Como a relação entre Lula e Alcolumbre chegou à crise
O presidente do Senado foi um dos principais aliados do governo no início do terceiro mandato. No fim de 2022, indicou Waldez Góes para o Ministério do Desenvolvimento Regional e, em abril de 2025, também conseguiu emplacar Frederico Siqueira no Ministério das Comunicações.
O desgaste começou em novembro de 2025, quando Lula indicou o então advogado-geral da União, Jorge Messias, para uma vaga no Supremo Tribunal Federal (STF). Alcolumbre defendia a indicação do senador Rodrigo Pacheco (PSB-MG).
Como reação, tentou antecipar a sabatina de Messias para impor uma derrota ao Planalto, mas recuou porque a indicação ainda não havia sido formalizada. A crise atingiu seu ponto mais alto em abril, quando o Senado rejeitou o nome de Jorge Messias. Alcolumbre foi apontado por aliados do governo como o principal articulador da primeira rejeição de um indicado ao STF em 132 anos, aprofundando o distanciamento entre os dois.
Além da disputa em torno da vaga no Supremo, a relação também se desgastou por divergências sobre indicações para agências reguladoras e pela análise de vetos presidenciais, reduzindo o diálogo entre o Executivo e a cúpula do Congresso.
O que falta para a PEC avançar
Após a declaração de Pedro Uczai, Alcolumbre divulgou nota afirmando que “esse tipo de ameaça e tentativa de intimidação não será mais tolerado”. Também reforçou que a definição da pauta do Senado é prerrogativa exclusiva da Presidência da Casa e não se submete a pressões político-eleitorais.
Nos bastidores, o senador também demonstrou incômodo com publicações nas redes sociais que classificou como ataques pessoais, citando manifestações de parlamentares como Lindbergh Farias (PT-RJ), Erika Hilton (PSOL-SP) e do ministro da Secretaria-Geral da Presidência, Guilherme Boulos.

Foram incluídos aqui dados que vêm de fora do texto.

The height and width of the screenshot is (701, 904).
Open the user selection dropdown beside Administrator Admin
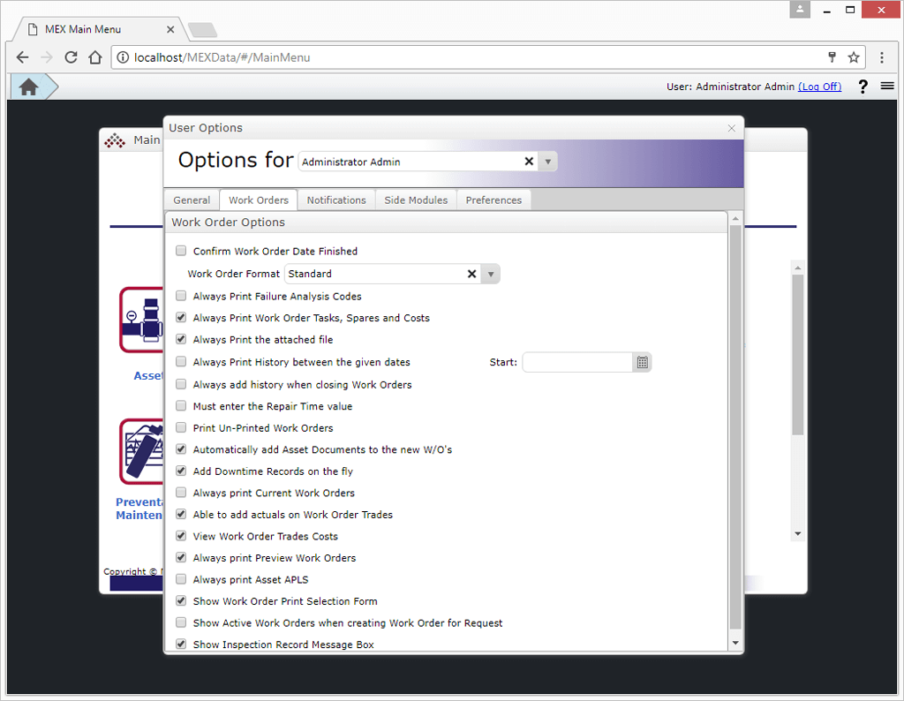click(x=547, y=162)
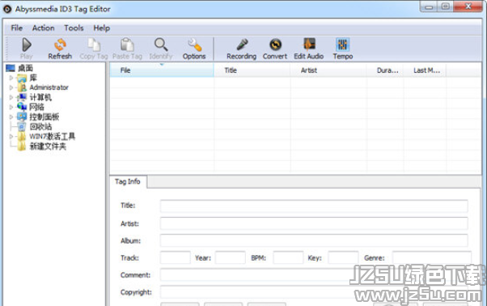Expand the 计算机 tree node
This screenshot has width=487, height=306.
[11, 97]
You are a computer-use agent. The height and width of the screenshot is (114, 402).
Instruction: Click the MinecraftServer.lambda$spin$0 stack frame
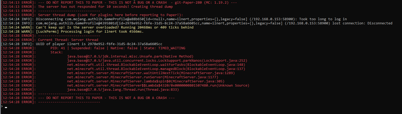111,81
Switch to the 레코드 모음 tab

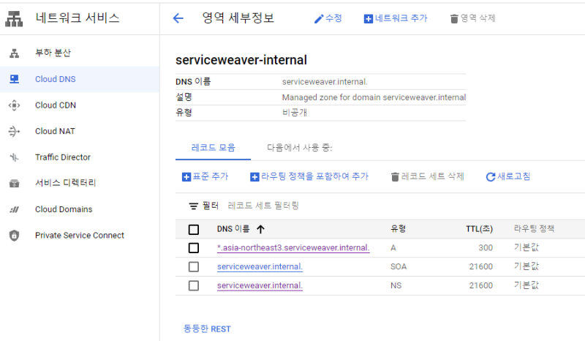(x=213, y=147)
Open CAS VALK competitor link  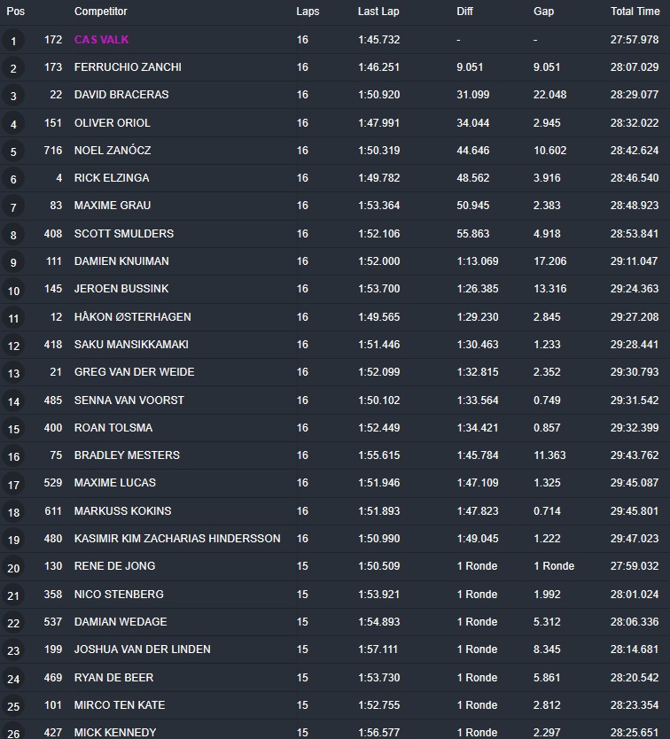102,40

Apesar do desgaste, interlocutores afirmam que Alcolumbre continua disposto a restabelecer os canais de diálogo com o Planalto e aguarda uma reunião com Lula. A reaproximação vem sendo conduzida pela líder do governo no Senado, Teresa Leitão (PT-PE), e pelo líder do PT na Casa, Camilo Santana (PT-CE).
Mesmo que Alcolumbre decida encaminhar a PEC à CCJ, a proposta ainda precisará ser analisada pelos senadores da comissão antes de seguir para votação em plenário. Caso sofra alterações no Senado, o texto terá de retornar à Câmara dos Deputados. Por isso, a retomada do diálogo entre governo e Senado passou a ser vista como peça importante para definir o futuro da PEC da escala 6×1.